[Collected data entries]
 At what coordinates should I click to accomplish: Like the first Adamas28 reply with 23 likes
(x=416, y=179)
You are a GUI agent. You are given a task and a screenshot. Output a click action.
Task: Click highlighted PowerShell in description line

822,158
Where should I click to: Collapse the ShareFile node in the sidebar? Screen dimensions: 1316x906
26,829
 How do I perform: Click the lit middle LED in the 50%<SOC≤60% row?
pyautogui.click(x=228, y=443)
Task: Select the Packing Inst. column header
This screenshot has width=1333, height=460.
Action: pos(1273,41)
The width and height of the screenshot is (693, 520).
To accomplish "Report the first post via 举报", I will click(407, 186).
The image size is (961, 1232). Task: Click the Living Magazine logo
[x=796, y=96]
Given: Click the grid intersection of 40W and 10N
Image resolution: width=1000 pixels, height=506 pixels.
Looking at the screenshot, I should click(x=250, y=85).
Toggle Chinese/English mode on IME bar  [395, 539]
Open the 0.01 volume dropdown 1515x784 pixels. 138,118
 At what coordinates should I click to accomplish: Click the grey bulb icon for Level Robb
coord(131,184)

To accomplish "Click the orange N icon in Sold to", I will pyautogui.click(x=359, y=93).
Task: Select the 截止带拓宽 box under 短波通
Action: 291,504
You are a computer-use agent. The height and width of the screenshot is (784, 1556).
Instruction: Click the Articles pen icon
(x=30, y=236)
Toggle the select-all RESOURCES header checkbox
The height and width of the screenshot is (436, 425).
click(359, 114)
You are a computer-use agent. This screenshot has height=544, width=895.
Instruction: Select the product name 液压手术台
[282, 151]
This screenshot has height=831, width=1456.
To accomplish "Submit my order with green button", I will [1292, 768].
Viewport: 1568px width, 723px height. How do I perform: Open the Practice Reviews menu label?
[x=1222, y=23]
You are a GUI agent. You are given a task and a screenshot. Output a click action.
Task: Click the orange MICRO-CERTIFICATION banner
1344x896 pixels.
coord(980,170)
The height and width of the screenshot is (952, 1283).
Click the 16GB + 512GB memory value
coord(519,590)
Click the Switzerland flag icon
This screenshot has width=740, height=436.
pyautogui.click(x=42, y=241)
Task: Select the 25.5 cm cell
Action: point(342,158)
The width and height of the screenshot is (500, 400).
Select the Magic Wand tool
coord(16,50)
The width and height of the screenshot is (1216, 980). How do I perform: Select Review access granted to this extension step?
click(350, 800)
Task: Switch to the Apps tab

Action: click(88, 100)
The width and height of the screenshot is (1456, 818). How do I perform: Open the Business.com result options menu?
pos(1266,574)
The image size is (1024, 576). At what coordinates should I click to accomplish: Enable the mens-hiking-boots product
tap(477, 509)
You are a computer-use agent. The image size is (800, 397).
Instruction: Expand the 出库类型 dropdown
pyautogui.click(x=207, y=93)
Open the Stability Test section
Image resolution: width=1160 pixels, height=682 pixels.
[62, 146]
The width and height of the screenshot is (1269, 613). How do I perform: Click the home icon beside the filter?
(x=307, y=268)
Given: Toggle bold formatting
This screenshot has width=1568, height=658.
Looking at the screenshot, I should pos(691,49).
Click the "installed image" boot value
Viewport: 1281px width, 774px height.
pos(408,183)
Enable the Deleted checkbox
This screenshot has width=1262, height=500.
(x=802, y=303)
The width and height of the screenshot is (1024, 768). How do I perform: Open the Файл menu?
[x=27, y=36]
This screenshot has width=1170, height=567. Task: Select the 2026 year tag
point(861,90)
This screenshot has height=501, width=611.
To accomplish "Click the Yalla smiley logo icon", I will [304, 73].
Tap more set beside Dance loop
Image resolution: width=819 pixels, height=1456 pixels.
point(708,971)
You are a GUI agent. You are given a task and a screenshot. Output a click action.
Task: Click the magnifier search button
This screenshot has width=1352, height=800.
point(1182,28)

▸ **What to work on**
Output the records verbatim, from the first line to the last.

▸ **Response box**
 At what coordinates should I click to accomplish: Like the first Adamas28 reply with 23 likes
(x=416, y=179)
You are a GUI agent. You are given a task and a screenshot. Output a click action.
Task: Click highlighted PowerShell in description line

822,158
Where should I click to: Collapse the ShareFile node in the sidebar? Screen dimensions: 1316x906
26,829
 How do I perform: Click the lit middle LED in the 50%<SOC≤60% row?
pyautogui.click(x=228, y=443)
Task: Select the Packing Inst. column header
This screenshot has width=1333, height=460.
Action: pos(1273,41)
The width and height of the screenshot is (693, 520).
To accomplish "Report the first post via 举报", I will click(407, 186).
The image size is (961, 1232). Task: Click the Living Magazine logo
[x=796, y=96]
Given: Click the grid intersection of 40W and 10N
Image resolution: width=1000 pixels, height=506 pixels.
Looking at the screenshot, I should click(x=250, y=85).
Toggle Chinese/English mode on IME bar  [395, 539]
Open the 0.01 volume dropdown 1515x784 pixels. 138,118
 At what coordinates should I click to accomplish: Click the grey bulb icon for Level Robb
coord(131,184)

To accomplish "Click the orange N icon in Sold to", I will pyautogui.click(x=359, y=93).
Task: Select the 截止带拓宽 box under 短波通
Action: 291,504
You are a computer-use agent. The height and width of the screenshot is (784, 1556).
Instruction: Click the Articles pen icon
(x=30, y=236)
Toggle the select-all RESOURCES header checkbox
The height and width of the screenshot is (436, 425).
click(359, 114)
You are a computer-use agent. This screenshot has height=544, width=895.
Instruction: Select the product name 液压手术台
[282, 151]
This screenshot has height=831, width=1456.
To accomplish "Submit my order with green button", I will [1292, 768].
Viewport: 1568px width, 723px height. How do I perform: Open the Practice Reviews menu label?
[x=1222, y=23]
You are a GUI agent. You are given a task and a screenshot. Output a click action.
Task: Click the orange MICRO-CERTIFICATION banner
1344x896 pixels.
coord(980,170)
The height and width of the screenshot is (952, 1283).
Click the 16GB + 512GB memory value
coord(519,590)
Click the Switzerland flag icon
This screenshot has width=740, height=436.
pyautogui.click(x=42, y=241)
Task: Select the 25.5 cm cell
Action: point(342,158)
The width and height of the screenshot is (500, 400).
Select the Magic Wand tool
coord(16,50)
The width and height of the screenshot is (1216, 980). How do I perform: Select Review access granted to this extension step?
click(350, 800)
Task: Switch to the Apps tab

Action: click(88, 100)
The width and height of the screenshot is (1456, 818). How do I perform: Open the Business.com result options menu?
pos(1266,574)
The image size is (1024, 576). At what coordinates should I click to accomplish: Enable the mens-hiking-boots product
tap(477, 509)
You are a computer-use agent. The image size is (800, 397).
Instruction: Expand the 出库类型 dropdown
pyautogui.click(x=207, y=93)
Open the Stability Test section
Image resolution: width=1160 pixels, height=682 pixels.
[62, 146]
The width and height of the screenshot is (1269, 613). How do I perform: Click the home icon beside the filter?
(x=307, y=268)
Given: Toggle bold formatting
This screenshot has width=1568, height=658.
Looking at the screenshot, I should pos(691,49).
Click the "installed image" boot value
Viewport: 1281px width, 774px height.
pos(408,183)
Enable the Deleted checkbox
This screenshot has width=1262, height=500.
(x=802, y=303)
The width and height of the screenshot is (1024, 768). How do I perform: Open the Файл menu?
[x=27, y=36]
This screenshot has width=1170, height=567. Task: Select the 2026 year tag
point(861,90)
This screenshot has height=501, width=611.
To accomplish "Click the Yalla smiley logo icon", I will [304, 73].
Tap more set beside Dance loop
Image resolution: width=819 pixels, height=1456 pixels.
point(708,971)
You are a GUI agent. You are given a task and a screenshot. Output a click action.
Task: Click the magnifier search button
This screenshot has width=1352, height=800.
point(1182,28)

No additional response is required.